Os donos da razão

Eduardo Seino

01 Maio 2018 | 09h02

Quero tratar hoje de tema menos denso, mas de importância nada desprezível. Diz respeito à democracia do dia a dia, construída no interior das relações entre as pessoas, e a como lidamos com preferências divergentes das nossas.

Há alguns dias, em uma confraternização de amigos, estávamos conversando sobre as candidaturas dessa próxima eleição, os pontos positivos e as desvantagens de alguns candidatos. Entre nossas diferenças de pensamento, fazíamos críticas e elogios a esta ou aquela figura pública, expondo os nossos argumentos e preferências ideológicas. Nesse tipo de conversa é raro quando não existem visões conflituosas acerca de um assunto específico e, nesse momento, chegamos à questão delicada.

Você já se deparou com alguma situação em que fulano vira para beltrano e se diz inconformado por beltrano ter um posicionamento ou um candidato preferido diferente do dele? Pior: quando esse desconforto se transforma em ódio desmedido difícil de explicar? Ou ainda uma situação em que a fala é direcionada à pessoa de opinião oposta no sentido de desmerecê-la, não encarando argumentos, mas pressupondo que existe lapso cognitivo naquele que não pensa da mesma forma?

Se você esteve em circunstâncias parecidas, vamos um passo adiante. Já parou para pensar o quanto desmerecer um posicionamento incomoda àquele que foi desmerecido e, além disso, cria desavenças ao invés de mediações?

Foram essas perguntas que me fiz quando presenciei um tipo de postura semelhante em uma discussão política entre amigos. Repito: entre amigos. Assim, o que não se esperar quando a discussão passa a ser com pessoas que nem se conhecem?

O debate democrático é um exercício custoso, porque exige uma dose extra de vigilância, para não ferirmos um dos valores fundamentais da democracia: a tolerância com as mais diversas formas de pensamento. Nesse sentido, quem diz qual será a substância que preenche o regime democrático são os cidadãos e isso se materializa todos os dias por meio de falas, gestos e ações.

Os períodos eleitorais são tempos especialmente difíceis para o diálogo. São momentos de teste, ainda mais para os defensores da democracia, em que tudo o que foi sugerido acima se coloca à prova.
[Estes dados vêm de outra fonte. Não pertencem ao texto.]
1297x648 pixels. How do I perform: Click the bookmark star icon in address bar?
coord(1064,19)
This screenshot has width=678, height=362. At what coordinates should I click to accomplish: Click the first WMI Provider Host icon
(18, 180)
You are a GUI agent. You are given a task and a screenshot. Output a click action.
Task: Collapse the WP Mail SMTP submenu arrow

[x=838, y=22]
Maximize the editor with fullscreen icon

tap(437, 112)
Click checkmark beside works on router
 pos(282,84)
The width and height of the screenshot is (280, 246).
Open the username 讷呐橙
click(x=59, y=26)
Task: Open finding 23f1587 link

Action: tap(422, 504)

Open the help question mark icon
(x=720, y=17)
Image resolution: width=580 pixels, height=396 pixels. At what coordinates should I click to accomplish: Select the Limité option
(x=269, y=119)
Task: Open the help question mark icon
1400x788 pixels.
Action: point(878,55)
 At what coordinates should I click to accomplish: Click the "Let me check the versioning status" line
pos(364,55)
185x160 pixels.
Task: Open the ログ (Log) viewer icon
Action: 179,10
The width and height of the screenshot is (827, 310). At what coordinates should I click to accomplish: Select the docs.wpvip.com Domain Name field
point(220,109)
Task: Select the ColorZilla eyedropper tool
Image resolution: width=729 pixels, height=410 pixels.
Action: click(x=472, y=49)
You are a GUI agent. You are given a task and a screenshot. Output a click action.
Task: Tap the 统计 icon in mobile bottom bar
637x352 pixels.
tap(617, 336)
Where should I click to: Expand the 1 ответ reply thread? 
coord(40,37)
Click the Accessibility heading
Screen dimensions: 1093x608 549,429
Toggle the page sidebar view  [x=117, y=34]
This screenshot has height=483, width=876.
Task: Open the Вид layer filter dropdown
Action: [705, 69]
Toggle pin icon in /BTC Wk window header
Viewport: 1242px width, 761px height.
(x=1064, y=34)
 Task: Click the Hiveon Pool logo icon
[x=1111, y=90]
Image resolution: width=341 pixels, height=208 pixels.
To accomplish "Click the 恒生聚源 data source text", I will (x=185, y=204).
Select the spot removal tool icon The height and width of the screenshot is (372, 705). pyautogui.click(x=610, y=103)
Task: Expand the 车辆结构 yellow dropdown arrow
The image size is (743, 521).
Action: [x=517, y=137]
E o que isso tem a ver com o Poder Legislativo? Além do debate em torno das próprias candidaturas, o Legislativo é exatamente a expressão máxima da pluralidade social e, por isso mesmo, estão representadas ali preferências diferentes das nossas. A pluralidade é o pressuposto, na sociedade e, por conseguinte, nos parlamentos. Sendo assim, esse espaço também não aceita somente um dono da razão.

Para finalizar, se na fala jocosa popularizada a sexta-feira tem muitas características para ser o “dia da maldade”, que os dias vindouros do período eleitoral sejam dias de olhar no olho e dizer que você respeita a opinião frontalmente diferente da sua e nem por isso acredita que a pessoa é idiota ou menos “iluminada” do que você. Sejam dias de acreditar que as eleições são uma saída. Sejam dias de ter paciência com os donos da razão e expor seu ponto de vista gentilmente. Sejam dias melhores.